** Selected excerpt **
------------------------

APPA to Wellinghoff on RTO metrics: Consider pricing and revenue

Washington, D.C., February 23, 2010 – The following letter to FERC Chairman John Wellinghoff was filed last Friday evening by the American Public Power Association, Consumer Law Center, PJM Industrial Customer Coalition, Portland Cement Association, and Public Citizen.

The letter references a February 4 FERC technical conference on RTO responsiveness during which FERC’s recently proposed metrics to measure the performance of RTOs was brought up by one of the panelists.

In the context of this discussion, Chairman Wellinghoff indicated he did not believe that measurement of the revenues and production costs of the generators selling power into RTO markets is relevant to the question of whether RTOs have produced the consumer benefits FERC had envisioned.

The co-signers to this letter believe such measurements are in fact necessary and urge the chairman to reconsider his position on this important issue in the context of the pending docket on the proposed metrics.

The letter reads as follows:
 
Dear Chairman Wellinghoff:
 
The American Public Power Association, Electricity Consumers Resource Council (ELCON), National Consumer Law Center, on behalf of our low-income clients, PJM Industrial Customer Coalition, Portland Cement Association, and Public Citizen commend the commission for issuing a notice in the above-noted docket soliciting public comment on proposed metrics to measure the performance of Regional Transmission Organizations (RTOs).

Our respective organizations intend to file comments in this docket, and we very much appreciate the opportunity the commission has provided us to do so.

We strongly urge you to consider fully all comments that will be submitted, and to develop a set of RTO metrics that meaningfully assess whether the centralized markets that RTOs operate in fact provide benefits to end-use consumers.

As you know, the commission has undertaken this effort in response to the Government Accountability Office’s Report No. GAO-08-987, issued in September of 2008.

As the GAO noted in its report:

It has been over 10 years since major federal electricity restructuring was introduced and some of the first RTOs were developed to facilitate it, yet there is little agreement about whether restructuring and RTOs have been good for consumers, how they have affected electricity prices, and whether they have produced the benefits FERC envisioned.

Compounding this, rising electricity prices and diverse regional interests complicate an unbiased discussion of the merits of RTOs and restructuring. Although there are challenges to answering questions about the benefits of RTOs, a more structured and formalized approach to RTO oversight would be beneficial.

The February 3 Notice in the above-noted docket states that “[a]s recommended by GAO, Commission staff has worked with a team comprised of staff from all the jurisdictional ISOs/RTOs to develop a set of performance metrics that the ISOs/RTOs will use to report annually to the commission.”

We understand, however, based on communications to certain of our organizations by the commission staff, that the RTOs themselves developed the metrics attached to the February 3 notice, with input from staff.

Even so, our organizations have remained hopeful that the commission would fully consider consumer representatives’ input into the development of the proposed metrics, based on our to-be-submitted comments.

Our hopes on this score, however, have been severely undercut by the discussion of RTO metrics held at the February 4 technical conference that the commission held in various Order No. 719 implementation dockets.

------------------------

** Excerpted records **
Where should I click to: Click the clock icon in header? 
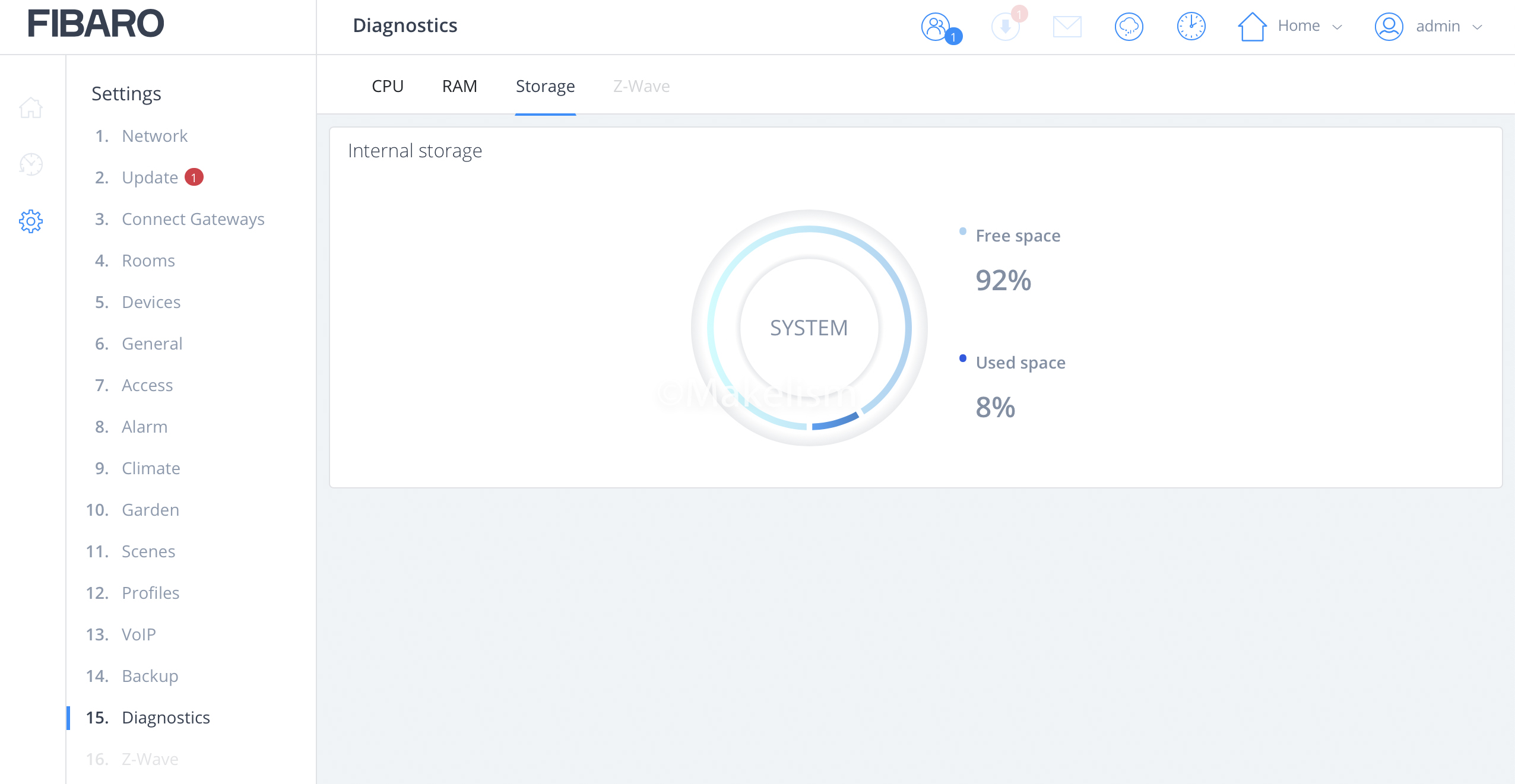point(1191,27)
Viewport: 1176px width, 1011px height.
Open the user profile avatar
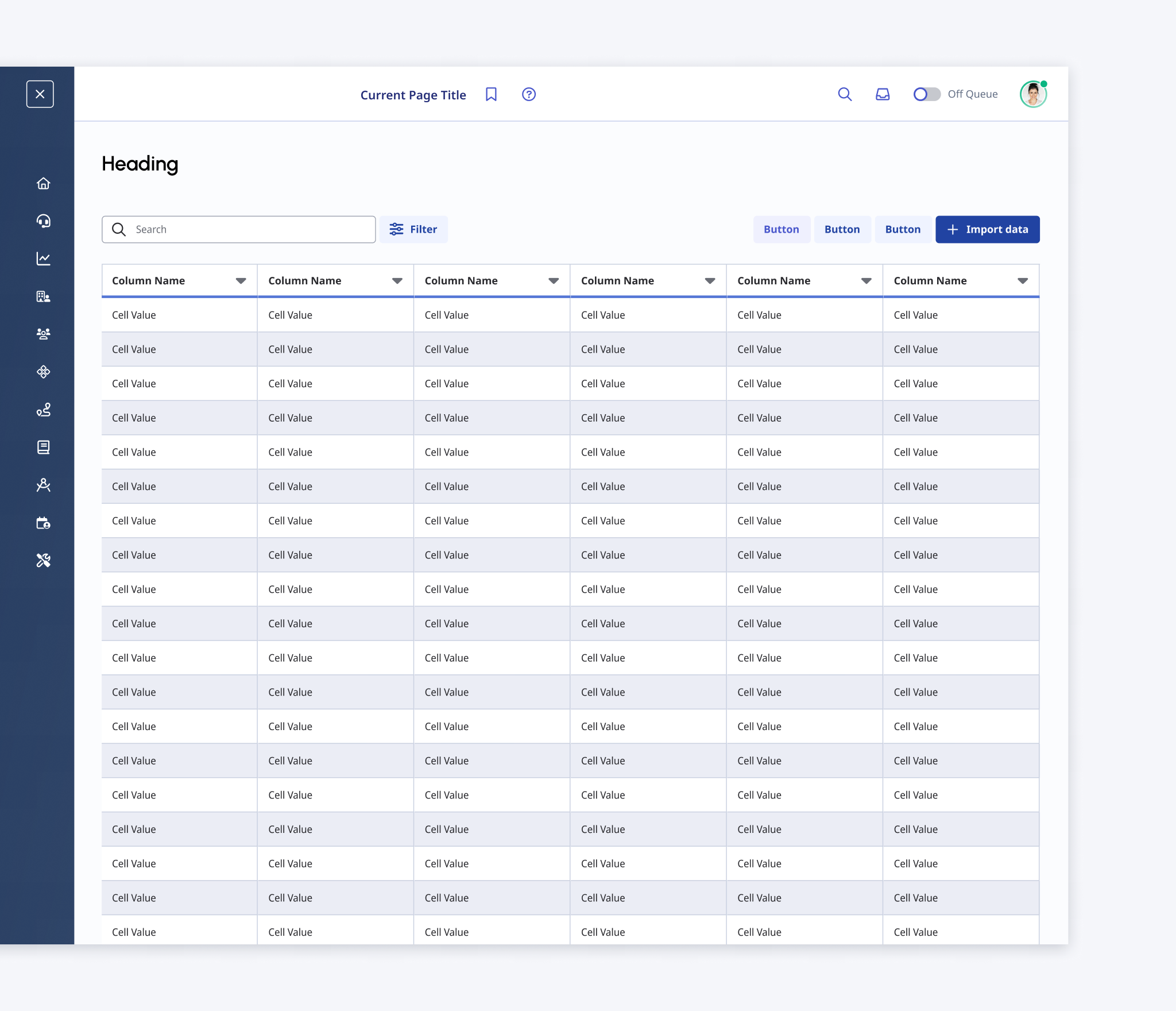(x=1033, y=94)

------------------------

** Problem details **
Reproduce the section of the APPA letter to Wellinghoff between "The letter reads" and "Transmission Organizations (RTOs).", inclusive. None of the items above have any bearing on what comes next.

** Finished exercise **
The letter reads as follows:
 
Dear Chairman Wellinghoff:
 
The American Public Power Association, Electricity Consumers Resource Council (ELCON), National Consumer Law Center, on behalf of our low-income clients, PJM Industrial Customer Coalition, Portland Cement Association, and Public Citizen commend the commission for issuing a notice in the above-noted docket soliciting public comment on proposed metrics to measure the performance of Regional Transmission Organizations (RTOs).